*YOUR TASK*
Give only the number of lines in these records that contain the word "agent".

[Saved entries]
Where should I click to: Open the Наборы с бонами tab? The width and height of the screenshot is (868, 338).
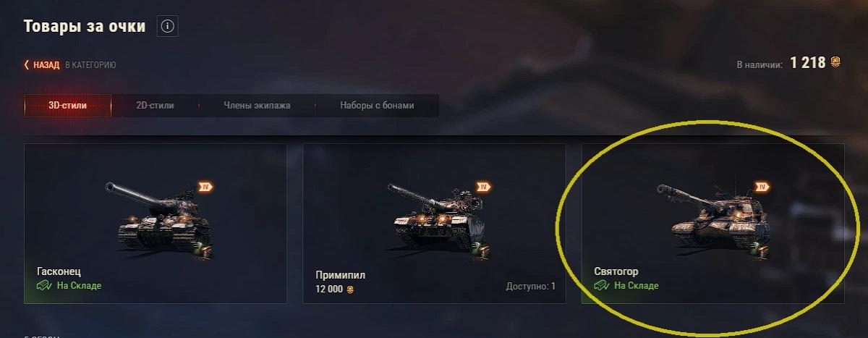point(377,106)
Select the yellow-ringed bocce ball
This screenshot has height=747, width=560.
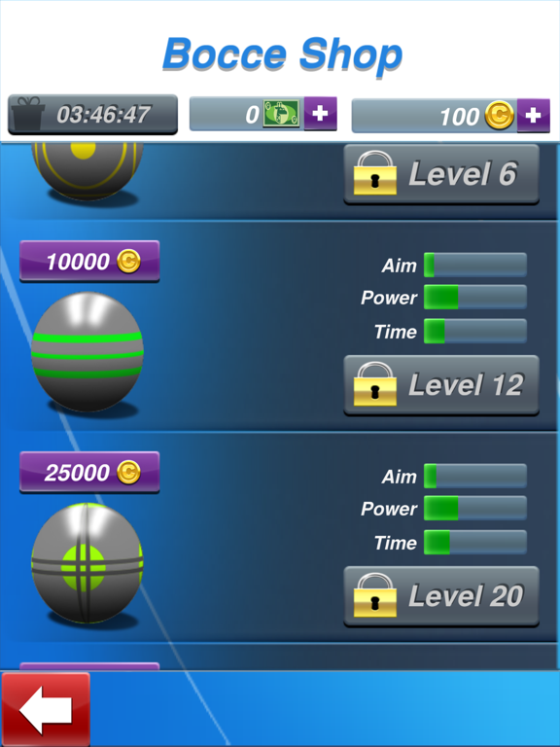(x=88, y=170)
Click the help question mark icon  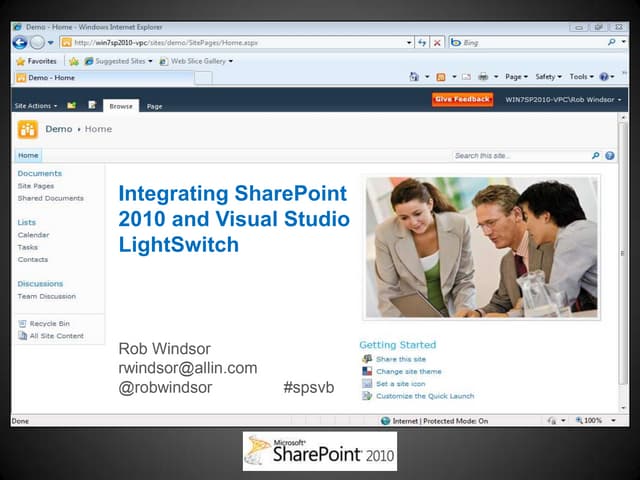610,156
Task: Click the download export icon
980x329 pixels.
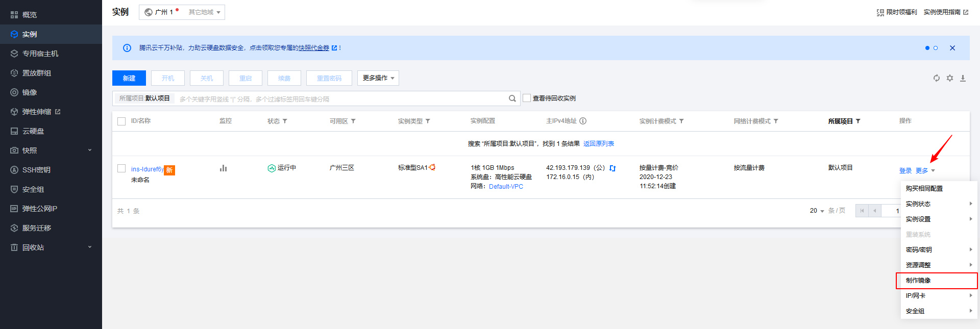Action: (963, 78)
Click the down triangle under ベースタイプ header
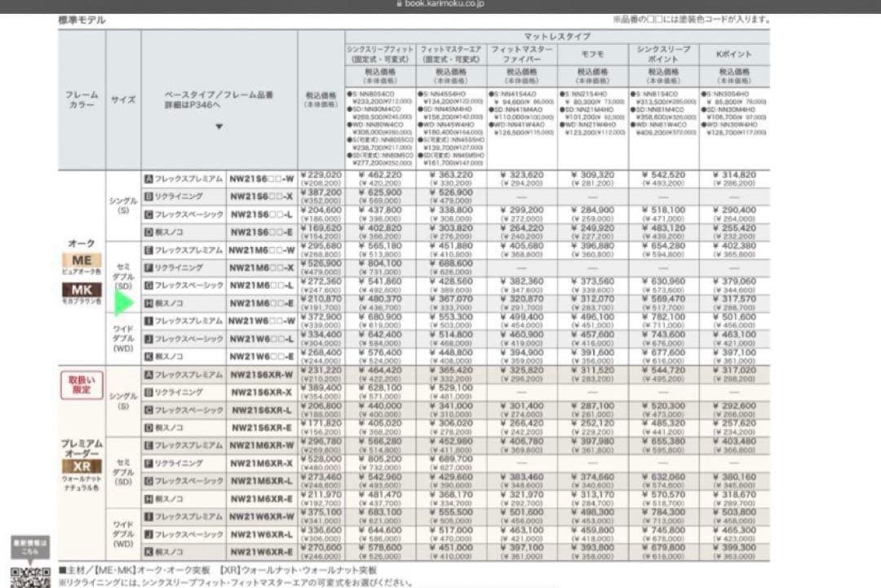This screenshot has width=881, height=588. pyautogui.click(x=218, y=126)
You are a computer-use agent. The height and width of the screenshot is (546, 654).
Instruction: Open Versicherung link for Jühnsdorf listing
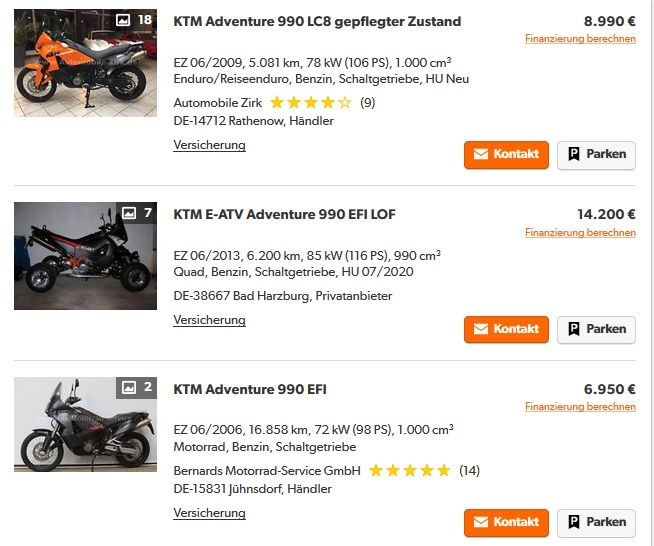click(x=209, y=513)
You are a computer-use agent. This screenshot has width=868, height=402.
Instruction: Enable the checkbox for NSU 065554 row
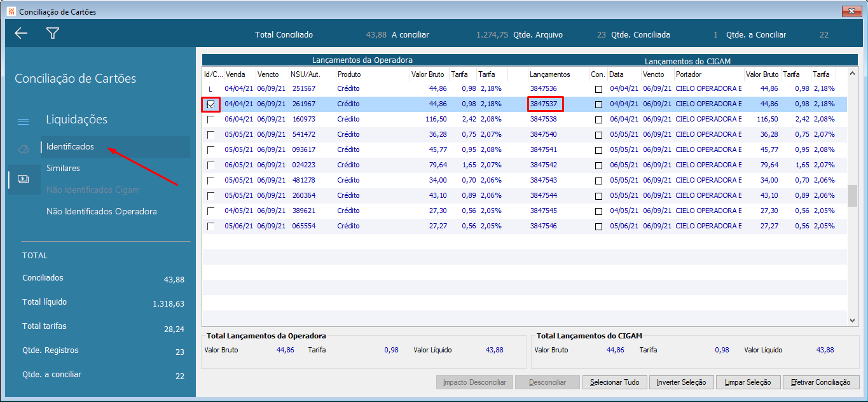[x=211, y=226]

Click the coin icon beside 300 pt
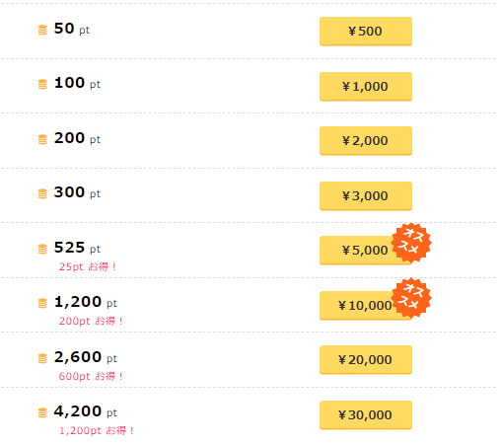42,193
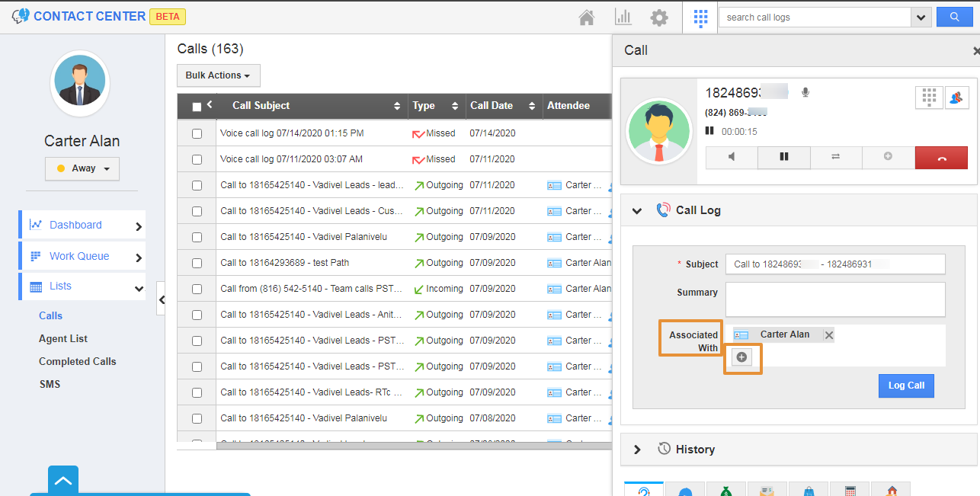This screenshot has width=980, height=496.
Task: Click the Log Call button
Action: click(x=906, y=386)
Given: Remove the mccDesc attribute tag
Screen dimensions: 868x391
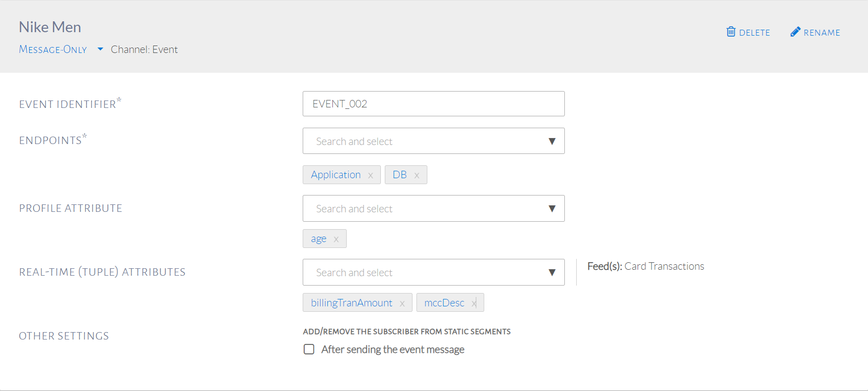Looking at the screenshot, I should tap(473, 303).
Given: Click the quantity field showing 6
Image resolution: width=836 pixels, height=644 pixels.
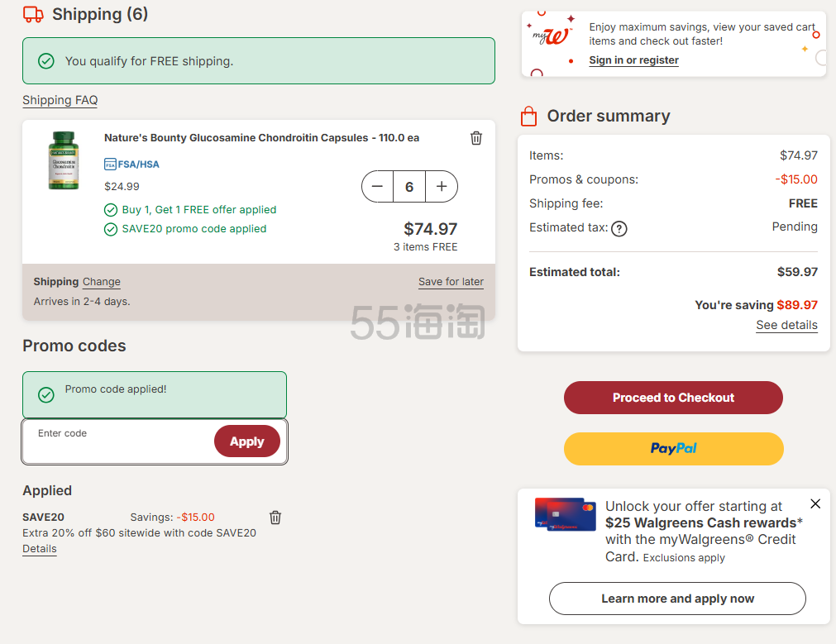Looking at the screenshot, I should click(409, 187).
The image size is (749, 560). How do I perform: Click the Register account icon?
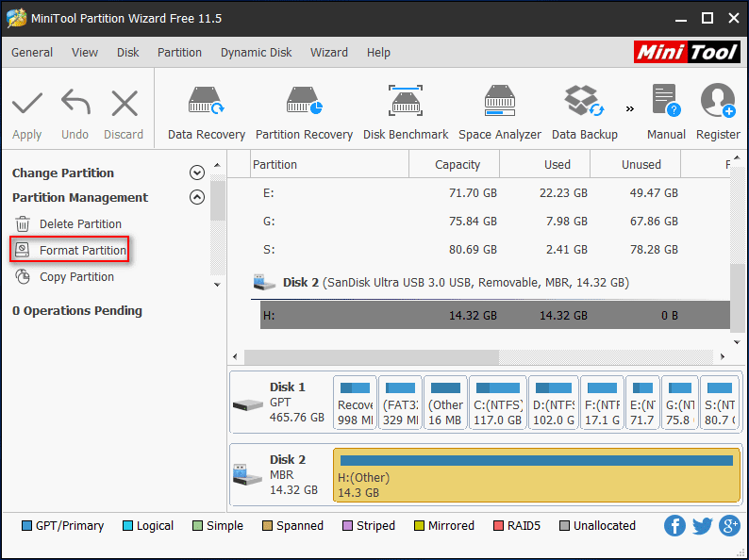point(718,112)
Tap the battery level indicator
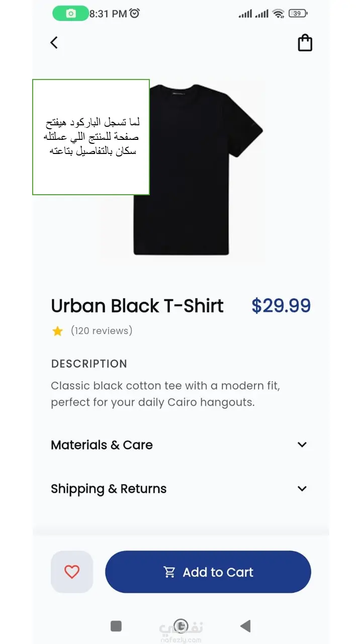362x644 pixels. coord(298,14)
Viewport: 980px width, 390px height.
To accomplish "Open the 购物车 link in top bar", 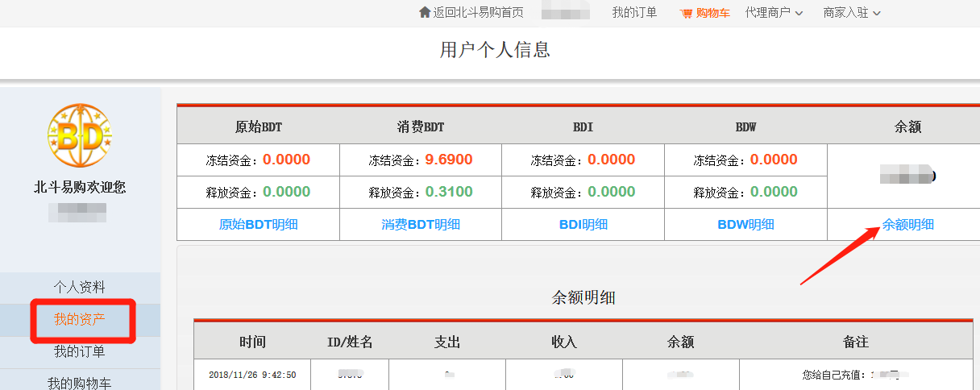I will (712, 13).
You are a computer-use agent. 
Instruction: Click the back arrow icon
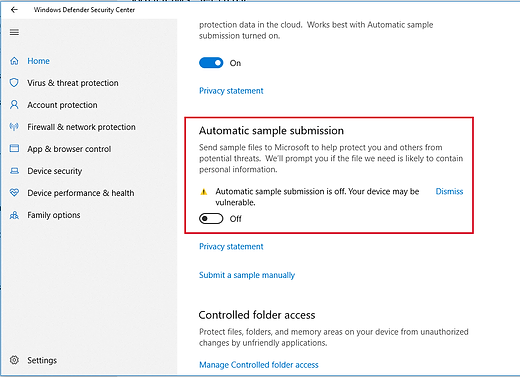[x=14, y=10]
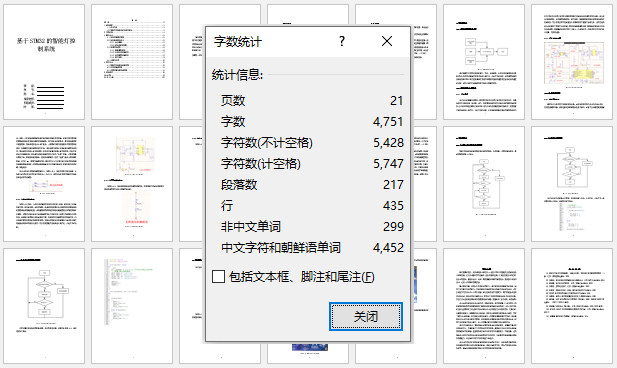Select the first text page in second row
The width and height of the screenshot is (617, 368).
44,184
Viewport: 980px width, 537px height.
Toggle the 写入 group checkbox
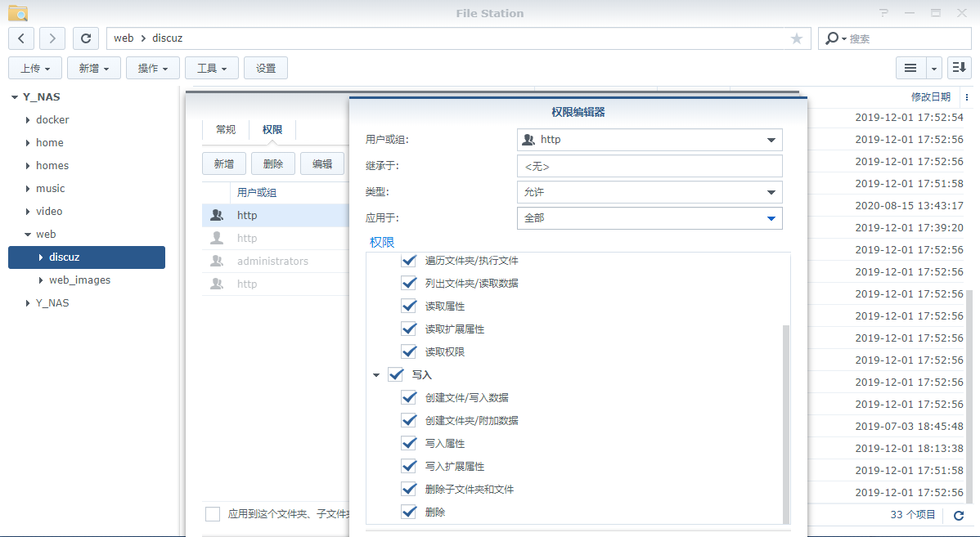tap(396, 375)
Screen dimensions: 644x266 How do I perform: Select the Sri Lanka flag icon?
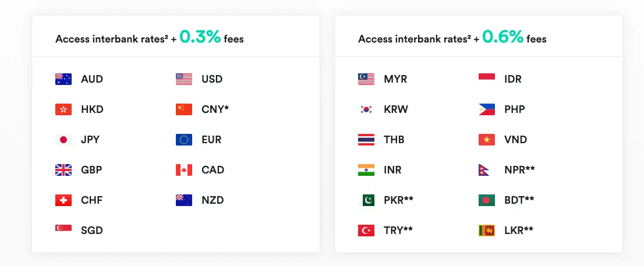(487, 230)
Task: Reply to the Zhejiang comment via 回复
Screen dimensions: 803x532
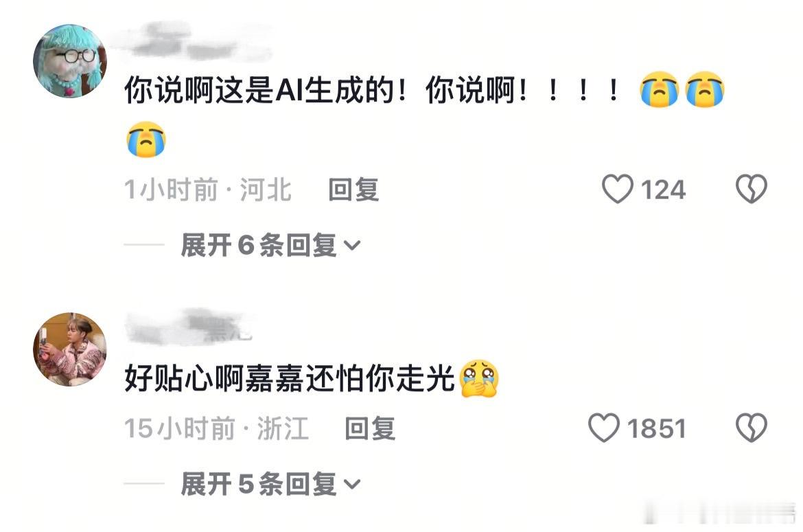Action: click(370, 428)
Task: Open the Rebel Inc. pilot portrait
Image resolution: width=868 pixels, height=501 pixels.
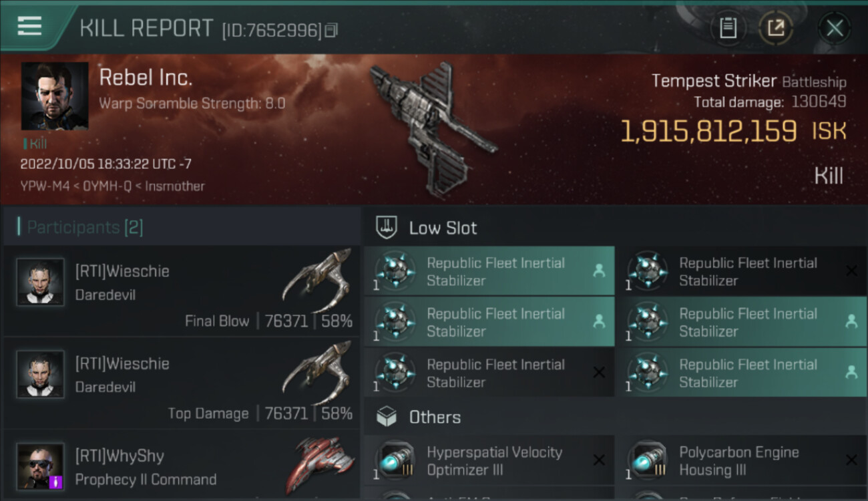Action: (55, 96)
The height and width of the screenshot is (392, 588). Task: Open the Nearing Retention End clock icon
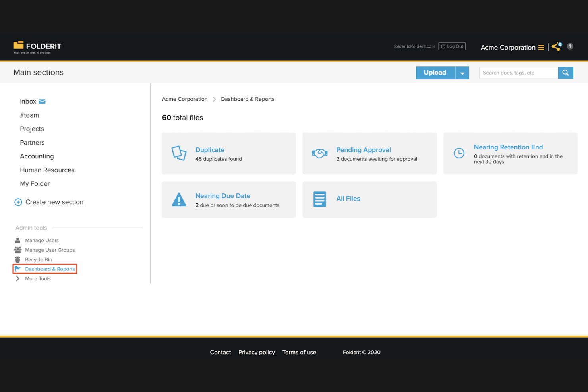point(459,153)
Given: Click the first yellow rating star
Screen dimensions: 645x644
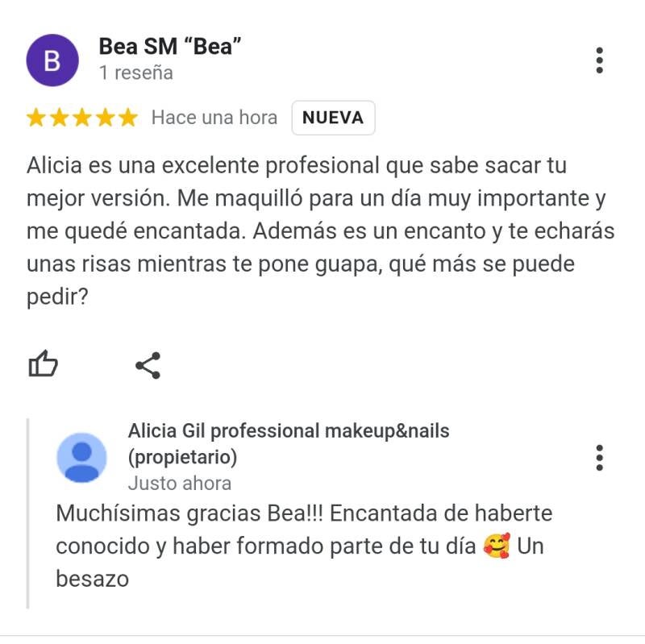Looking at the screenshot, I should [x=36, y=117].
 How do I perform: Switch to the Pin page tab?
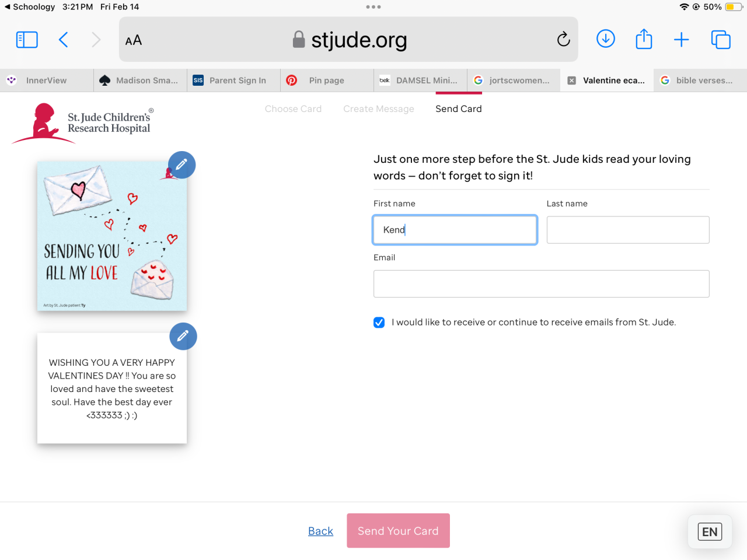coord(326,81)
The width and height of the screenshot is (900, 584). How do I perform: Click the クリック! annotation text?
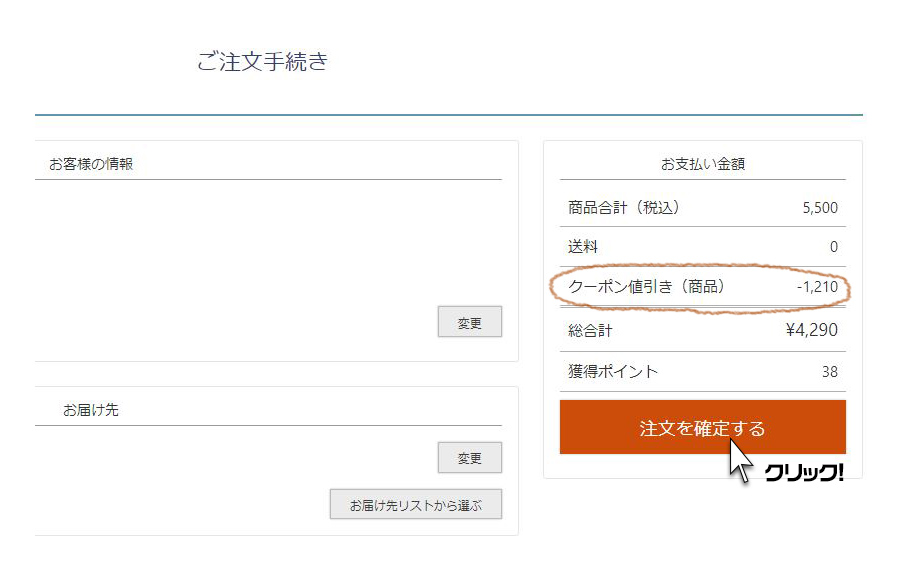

*WRITTEN REPLY*
3